Het levert een hilarisch portret op van een groepsreis in de trein. De verhalen en beschrijvingen van en over de medereizigers trekken je het boek in. Het reisverhaal krijgt bijna roman-trekjes, compleet met intriges en bijbehorende ontwijkingen. Het wordt een sterk verhaal van een reis naar China over land. Een reis die je in het vliegtuig niet zo krijgt opgediend.
Bette Bao Lord
Het zet de toon van het verhaal. De groep verlaat zijn verhaal even. In Peking en Shanghai gaat Paul Theroux vooral zijn eigen gang. Al reist hij nog steeds op met de groep. Hij dineert bij Bette Bao Lord, de vrouw van de Amerikaanse ambassadeur in China. Overigens is zij beroemder dan haar man. Ze is de schrijfster van de bestseller Spring moon. Paul Theroux krijgt zo de kans met schrijvers en geleerden van binnen en buiten China kennis te maken.
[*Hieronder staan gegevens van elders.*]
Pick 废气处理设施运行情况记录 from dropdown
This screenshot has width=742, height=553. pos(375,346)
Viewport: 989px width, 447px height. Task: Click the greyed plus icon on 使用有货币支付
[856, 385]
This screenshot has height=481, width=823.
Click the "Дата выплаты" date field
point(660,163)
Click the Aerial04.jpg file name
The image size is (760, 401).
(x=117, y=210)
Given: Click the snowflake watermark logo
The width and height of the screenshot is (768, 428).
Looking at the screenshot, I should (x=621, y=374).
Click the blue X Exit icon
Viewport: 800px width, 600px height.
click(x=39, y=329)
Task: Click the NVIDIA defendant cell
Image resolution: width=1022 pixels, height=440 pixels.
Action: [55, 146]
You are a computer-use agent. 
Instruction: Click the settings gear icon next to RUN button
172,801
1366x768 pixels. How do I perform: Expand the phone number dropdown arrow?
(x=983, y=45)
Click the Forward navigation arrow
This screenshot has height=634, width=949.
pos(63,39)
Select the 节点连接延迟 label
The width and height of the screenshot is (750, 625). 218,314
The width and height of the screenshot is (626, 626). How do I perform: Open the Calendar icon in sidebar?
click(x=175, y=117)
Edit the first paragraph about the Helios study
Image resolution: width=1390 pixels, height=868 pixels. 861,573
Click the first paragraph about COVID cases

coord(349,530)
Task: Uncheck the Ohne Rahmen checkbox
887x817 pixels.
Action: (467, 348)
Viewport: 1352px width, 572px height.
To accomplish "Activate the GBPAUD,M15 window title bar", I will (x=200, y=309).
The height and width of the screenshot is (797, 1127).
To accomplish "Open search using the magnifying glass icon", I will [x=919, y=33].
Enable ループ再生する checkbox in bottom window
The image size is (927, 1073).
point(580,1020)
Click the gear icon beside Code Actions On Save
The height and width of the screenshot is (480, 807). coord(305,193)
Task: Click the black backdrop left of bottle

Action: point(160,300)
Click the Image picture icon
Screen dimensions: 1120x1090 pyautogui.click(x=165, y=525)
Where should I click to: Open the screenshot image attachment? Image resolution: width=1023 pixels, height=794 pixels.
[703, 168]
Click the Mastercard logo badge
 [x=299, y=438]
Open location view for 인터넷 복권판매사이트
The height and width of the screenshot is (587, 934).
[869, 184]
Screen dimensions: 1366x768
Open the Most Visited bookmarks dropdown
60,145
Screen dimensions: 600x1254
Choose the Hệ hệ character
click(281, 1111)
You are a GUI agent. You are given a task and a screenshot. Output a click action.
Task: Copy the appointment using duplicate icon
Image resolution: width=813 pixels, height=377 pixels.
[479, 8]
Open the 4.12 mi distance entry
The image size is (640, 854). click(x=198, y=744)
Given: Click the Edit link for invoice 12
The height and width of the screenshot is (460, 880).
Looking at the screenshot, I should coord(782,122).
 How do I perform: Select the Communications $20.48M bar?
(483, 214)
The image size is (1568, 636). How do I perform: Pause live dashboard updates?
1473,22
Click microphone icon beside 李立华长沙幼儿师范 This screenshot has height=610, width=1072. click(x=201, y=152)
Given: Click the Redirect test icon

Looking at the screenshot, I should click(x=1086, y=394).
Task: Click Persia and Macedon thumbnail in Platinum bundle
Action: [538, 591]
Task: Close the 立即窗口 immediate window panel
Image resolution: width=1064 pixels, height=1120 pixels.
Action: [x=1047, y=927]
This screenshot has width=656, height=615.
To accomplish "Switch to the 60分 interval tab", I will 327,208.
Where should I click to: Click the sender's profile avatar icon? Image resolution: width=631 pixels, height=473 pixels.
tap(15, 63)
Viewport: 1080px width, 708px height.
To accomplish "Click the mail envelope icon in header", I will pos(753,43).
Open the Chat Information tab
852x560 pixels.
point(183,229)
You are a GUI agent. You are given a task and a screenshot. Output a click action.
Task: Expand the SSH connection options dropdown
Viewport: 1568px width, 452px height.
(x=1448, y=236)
De trein van Shanghai naar Kanton is het laatste onderdeel van de reis van het gezelschap:
De toeristen vertrokken uit China, terug naar huis. Sommigen waren al weg, de Wittricks, de Westbetters, beladen met souvenirs (lakwerk, tapijten, eetstokjes, koperwerk, waaiers); en de Chatcarts zaten alweer in Bexhill-on-Sea. (169)
Paul Theroux reist verder. Hij wil naar Urumchi, Kunming, Kanton en Xian. De regering krijgt lucht van zijn reislust en stuurt meneer Fang om hem te begeleiden. Paul Theroux spreekt met hem af dat hij mee mag, maar dat hij in een andere coupé wil zitten en onderweg niet de hele dag wordt achtervolgd. Meneer Fang houdt zich netjes aan de regel, maar walgt van de vele treinreizen. Ze putten hem uit.
Absurditeit
In Shaoshan waar Mao geboren en getogen is, er komt niemand meer. ‘In de jaren zestig reden er verscheidene treinen per uur. Tegenwoordig gaat er één trein per dag. Hij vertrekt om zes uur.’ In Kunming probeert Paul Theroux het recente verleden en het heden van China te vinden. ‘Shaoshan vertelde alles over Mao, over zijn opkomst en ondergang; over zijn positie tegenwoordig. Ik vond het een prachtig beeld zoals die lege trein aankwam op dat lege perron. Was er een beter beeld voor absurditeit te bedenken?’ (294)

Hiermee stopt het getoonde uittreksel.